Some questions the explorer can help you answer:
Who has permissions on my project?
I set up some permissions, but I'm not sure I did it correctly. How can I spot-check some users that I know should have certain permissions.
Someone has access to a project and I don't understand how.
Scenario 1: Who has permissions on my project?
You can easily see the members of the Hyperspace Bypass project team, along with their corresponding permissions profile, by simply looking at the project Team: Profile-Based Permissions section:
However, there maybe be permissions granted on Hyperspace Bypass that did not come by way of the project team. You can use the Permissions Explorer to see the routes of these additional permissions. For example, a user might be a member of a group that has global permissions on the project.

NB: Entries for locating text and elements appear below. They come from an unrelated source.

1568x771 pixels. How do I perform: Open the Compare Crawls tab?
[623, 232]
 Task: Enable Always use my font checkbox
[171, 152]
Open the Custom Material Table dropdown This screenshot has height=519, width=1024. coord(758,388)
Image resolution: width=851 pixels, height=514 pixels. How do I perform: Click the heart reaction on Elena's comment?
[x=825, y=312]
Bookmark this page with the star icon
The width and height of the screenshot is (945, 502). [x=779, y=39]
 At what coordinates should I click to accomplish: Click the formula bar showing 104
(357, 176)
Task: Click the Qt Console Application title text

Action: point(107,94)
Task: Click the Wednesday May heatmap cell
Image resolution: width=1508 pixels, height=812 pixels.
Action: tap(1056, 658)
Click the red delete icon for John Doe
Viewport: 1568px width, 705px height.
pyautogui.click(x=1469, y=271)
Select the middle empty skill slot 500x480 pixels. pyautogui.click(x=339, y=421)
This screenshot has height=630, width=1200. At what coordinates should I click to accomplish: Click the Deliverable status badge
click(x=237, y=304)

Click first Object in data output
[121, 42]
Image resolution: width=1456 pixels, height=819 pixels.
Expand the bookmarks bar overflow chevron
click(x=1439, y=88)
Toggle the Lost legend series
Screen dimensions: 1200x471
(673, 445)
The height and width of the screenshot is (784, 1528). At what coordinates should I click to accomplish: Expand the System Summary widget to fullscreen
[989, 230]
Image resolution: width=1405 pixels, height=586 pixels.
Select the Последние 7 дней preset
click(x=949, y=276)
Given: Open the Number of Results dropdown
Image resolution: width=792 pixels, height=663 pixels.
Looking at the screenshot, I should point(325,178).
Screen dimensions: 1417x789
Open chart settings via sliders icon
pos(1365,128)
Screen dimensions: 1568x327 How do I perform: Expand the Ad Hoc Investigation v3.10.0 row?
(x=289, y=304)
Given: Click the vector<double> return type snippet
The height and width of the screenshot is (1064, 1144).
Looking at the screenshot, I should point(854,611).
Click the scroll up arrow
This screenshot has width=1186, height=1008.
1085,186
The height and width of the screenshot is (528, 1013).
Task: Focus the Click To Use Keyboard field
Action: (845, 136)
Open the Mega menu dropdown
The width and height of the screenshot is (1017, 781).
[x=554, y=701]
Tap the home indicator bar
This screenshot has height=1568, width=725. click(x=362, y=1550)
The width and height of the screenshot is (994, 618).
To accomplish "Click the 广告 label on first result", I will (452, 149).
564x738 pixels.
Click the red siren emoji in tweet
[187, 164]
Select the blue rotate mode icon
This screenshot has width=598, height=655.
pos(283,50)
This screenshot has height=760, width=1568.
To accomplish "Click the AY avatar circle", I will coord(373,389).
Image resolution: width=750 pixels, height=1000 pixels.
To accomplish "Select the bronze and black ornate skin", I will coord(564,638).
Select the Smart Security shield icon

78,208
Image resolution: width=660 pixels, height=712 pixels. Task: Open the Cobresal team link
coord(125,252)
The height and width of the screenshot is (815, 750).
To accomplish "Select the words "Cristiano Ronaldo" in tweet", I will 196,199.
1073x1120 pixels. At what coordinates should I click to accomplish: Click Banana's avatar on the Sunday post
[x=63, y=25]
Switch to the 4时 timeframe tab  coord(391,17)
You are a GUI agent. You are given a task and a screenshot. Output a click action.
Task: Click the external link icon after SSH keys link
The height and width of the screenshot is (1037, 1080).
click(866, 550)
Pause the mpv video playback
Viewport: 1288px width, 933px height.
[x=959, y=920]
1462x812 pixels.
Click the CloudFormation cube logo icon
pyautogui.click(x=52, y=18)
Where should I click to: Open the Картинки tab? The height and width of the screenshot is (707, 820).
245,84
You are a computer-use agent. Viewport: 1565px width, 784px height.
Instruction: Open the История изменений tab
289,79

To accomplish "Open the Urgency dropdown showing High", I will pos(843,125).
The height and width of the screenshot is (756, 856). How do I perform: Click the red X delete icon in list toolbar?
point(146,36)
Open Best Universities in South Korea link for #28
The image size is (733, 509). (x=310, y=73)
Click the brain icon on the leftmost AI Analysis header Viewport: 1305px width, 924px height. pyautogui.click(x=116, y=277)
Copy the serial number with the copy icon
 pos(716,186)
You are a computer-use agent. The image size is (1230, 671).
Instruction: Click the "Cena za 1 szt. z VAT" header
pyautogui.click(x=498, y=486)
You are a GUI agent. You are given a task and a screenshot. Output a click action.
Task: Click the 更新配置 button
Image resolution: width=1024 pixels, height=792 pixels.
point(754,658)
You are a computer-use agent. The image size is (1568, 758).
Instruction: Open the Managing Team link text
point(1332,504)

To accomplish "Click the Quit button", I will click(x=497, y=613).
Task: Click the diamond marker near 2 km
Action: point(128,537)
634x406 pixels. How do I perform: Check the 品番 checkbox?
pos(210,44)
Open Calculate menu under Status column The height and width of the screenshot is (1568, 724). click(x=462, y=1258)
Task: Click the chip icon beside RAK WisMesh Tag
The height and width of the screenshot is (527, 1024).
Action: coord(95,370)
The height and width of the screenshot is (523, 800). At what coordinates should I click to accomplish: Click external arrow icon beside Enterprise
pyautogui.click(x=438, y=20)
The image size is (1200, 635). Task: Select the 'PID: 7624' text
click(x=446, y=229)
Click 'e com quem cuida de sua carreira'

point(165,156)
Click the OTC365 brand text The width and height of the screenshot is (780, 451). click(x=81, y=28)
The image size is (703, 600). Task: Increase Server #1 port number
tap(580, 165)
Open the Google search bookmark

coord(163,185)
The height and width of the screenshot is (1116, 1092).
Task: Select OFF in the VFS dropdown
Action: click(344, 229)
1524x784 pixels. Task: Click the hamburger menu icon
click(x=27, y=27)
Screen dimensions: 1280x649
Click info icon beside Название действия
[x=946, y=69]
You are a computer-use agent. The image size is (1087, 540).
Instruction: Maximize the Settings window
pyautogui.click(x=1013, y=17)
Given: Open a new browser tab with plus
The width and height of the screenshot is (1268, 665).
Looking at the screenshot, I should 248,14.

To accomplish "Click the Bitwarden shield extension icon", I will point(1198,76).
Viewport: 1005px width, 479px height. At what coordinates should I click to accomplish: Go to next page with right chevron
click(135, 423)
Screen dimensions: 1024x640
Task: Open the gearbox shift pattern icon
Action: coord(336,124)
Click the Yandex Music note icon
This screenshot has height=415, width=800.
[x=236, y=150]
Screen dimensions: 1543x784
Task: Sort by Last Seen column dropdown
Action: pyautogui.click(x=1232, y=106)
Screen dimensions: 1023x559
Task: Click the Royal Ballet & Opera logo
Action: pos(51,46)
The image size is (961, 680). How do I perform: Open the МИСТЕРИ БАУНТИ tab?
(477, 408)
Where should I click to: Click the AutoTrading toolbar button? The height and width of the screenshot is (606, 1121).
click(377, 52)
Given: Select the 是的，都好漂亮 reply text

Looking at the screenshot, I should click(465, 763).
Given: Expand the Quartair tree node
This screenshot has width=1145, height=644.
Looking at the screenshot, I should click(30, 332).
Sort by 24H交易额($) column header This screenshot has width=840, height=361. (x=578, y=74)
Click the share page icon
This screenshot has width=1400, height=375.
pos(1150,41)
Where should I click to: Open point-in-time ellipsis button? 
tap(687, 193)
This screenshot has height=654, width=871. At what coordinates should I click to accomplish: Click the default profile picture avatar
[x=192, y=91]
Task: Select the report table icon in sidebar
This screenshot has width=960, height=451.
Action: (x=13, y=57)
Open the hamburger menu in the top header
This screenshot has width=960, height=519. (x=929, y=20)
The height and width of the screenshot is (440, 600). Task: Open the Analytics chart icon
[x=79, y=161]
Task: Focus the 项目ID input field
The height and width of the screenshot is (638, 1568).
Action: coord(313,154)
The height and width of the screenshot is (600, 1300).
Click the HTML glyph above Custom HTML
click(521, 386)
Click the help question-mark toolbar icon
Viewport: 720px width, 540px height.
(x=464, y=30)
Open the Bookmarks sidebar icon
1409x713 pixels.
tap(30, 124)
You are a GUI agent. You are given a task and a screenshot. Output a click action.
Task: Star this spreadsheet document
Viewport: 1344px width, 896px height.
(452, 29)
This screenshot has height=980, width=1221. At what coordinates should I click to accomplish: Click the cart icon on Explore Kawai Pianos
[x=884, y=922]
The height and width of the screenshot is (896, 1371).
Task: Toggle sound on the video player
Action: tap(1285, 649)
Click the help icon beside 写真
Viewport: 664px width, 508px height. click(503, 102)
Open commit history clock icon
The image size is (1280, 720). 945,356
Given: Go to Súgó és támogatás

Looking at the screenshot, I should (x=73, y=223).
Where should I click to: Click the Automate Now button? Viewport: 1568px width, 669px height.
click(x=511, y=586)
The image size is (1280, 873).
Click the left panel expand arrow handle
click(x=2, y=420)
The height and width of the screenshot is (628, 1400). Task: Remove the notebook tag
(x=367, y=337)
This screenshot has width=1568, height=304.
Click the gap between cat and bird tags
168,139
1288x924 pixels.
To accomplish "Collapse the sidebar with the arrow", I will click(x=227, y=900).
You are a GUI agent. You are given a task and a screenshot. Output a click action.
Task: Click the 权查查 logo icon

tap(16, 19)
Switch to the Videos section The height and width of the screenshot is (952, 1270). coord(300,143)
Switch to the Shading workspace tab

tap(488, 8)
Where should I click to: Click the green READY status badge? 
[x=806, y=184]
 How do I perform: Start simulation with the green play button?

- Navigate to the Projects list and select Hyperspace Bypass.
- Choose Actions > View People with Permissions on this Entity.
The Permissions Explorer opens in a separate tab and displays a list of users/groups/units with permissions on Hyperspace Bypass. Alex Adams is at the top of the list again.
- Select Alex Adams.
Alex is associated with 2 profiles: Project Contributor and Project Viewer.
- Select Project Contributor.
The Project Contributor profile has a Team rule type, which means it conveys permissions for a specific users on the team of a specific entity. This profile was used when Alex was added to the Hyperspace Bypass project team. The actual permissions conveyed by the profile are displayed in the Permissions Hierarchy on the right-hand side; you can see that there are View permissions included in the profile.
- Now click Global Project View.
The Global Project View profile has a Group rule type, which means it conveys global project permissions (all instances) to all members of the group the profile is applied to: Full Users. Alex is a member of the Full Users group, which is the group this profile is applied to.
The Full Users group is given view permissions to all projects - you can see in the Permissions Hierarchy that there are View permissions.
It's good to know about this additional profile, because you might remove Alex from the project team and assume that he no longer has access to the Hyperspace Bypass project. To fully remove him, you'll have to remove the group profile, which would revoke permissions for all members of the Full Users group.